RESEARCH

The control of neuronal activity is performed through a photopharmacological approach, by the development of new synthetic photoswitchable ligands operative under visible or NIR irradiation as photomodulators of receptors present in cells of the central nervous system.

Photochromic tethered ligands bearing rationally designed azobenzene cores and non-destructive caged ligands with stilbene cores, both operating under NIR irradiation, and photochromic ligands with a diazocine nucleus are prepared and evaluated both in vitro and in vivo.

The synthetic candidates for new allosteric modulators of cannabinoid receptors with potential antiepileptic properties are analogues of cannabidiol designed using molecular modeling studies.

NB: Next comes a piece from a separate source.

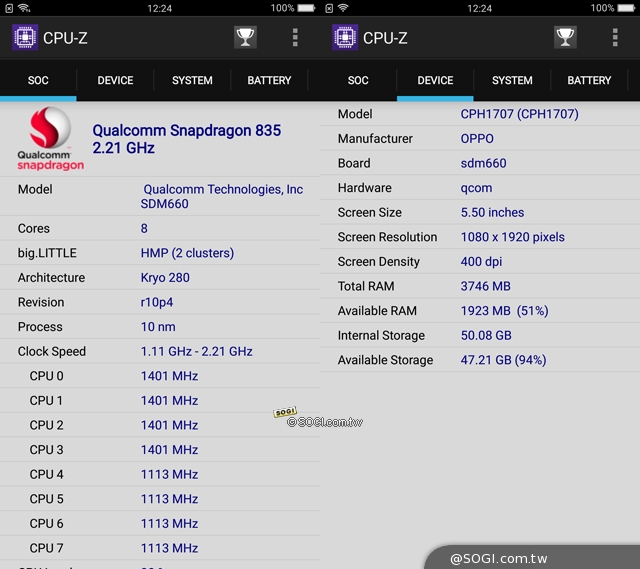The image size is (640, 569).
Task: Open the BATTERY tab on the right screen
Action: click(589, 80)
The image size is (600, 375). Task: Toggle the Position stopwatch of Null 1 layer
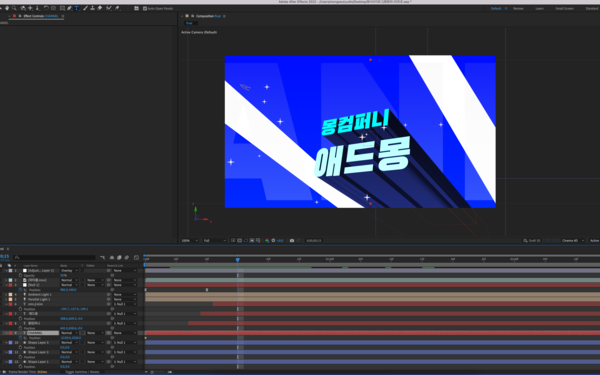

The new compounds have potential therapeutic benefits in epilepsy disease but avoiding usual psycomimetic and depressant side effects.

Transthyretin amyloidosis (ATTR) are a group of life-threatening diseases characterized by the misfolding and amyloid aggregation of transthyretin (TTR).

New compounds that can bind and stabilize the TTR tetramer, preventing its dissociation and subsequent aggregation are developed and evaluated.

Nucleoside analogues are an important class of small molecules-based antivirals and constitute the backbone for the treatment of diverse chronic infections. Modifications on the sugar moiety leading to the carbocyclic nucleoside analogues (CNAs) and/or on the heterocyclic bases have led to the development of compounds with a wide range of antiviral activity.

New enantioselective synthetic sequences are developed toward CNAs bearing either cyclohexane or cyclobutane scaffolds. Our group has been working on the development of [2+2] photochemical reactions and enantioselective synthesis of functionalized cyclohexane derivatives.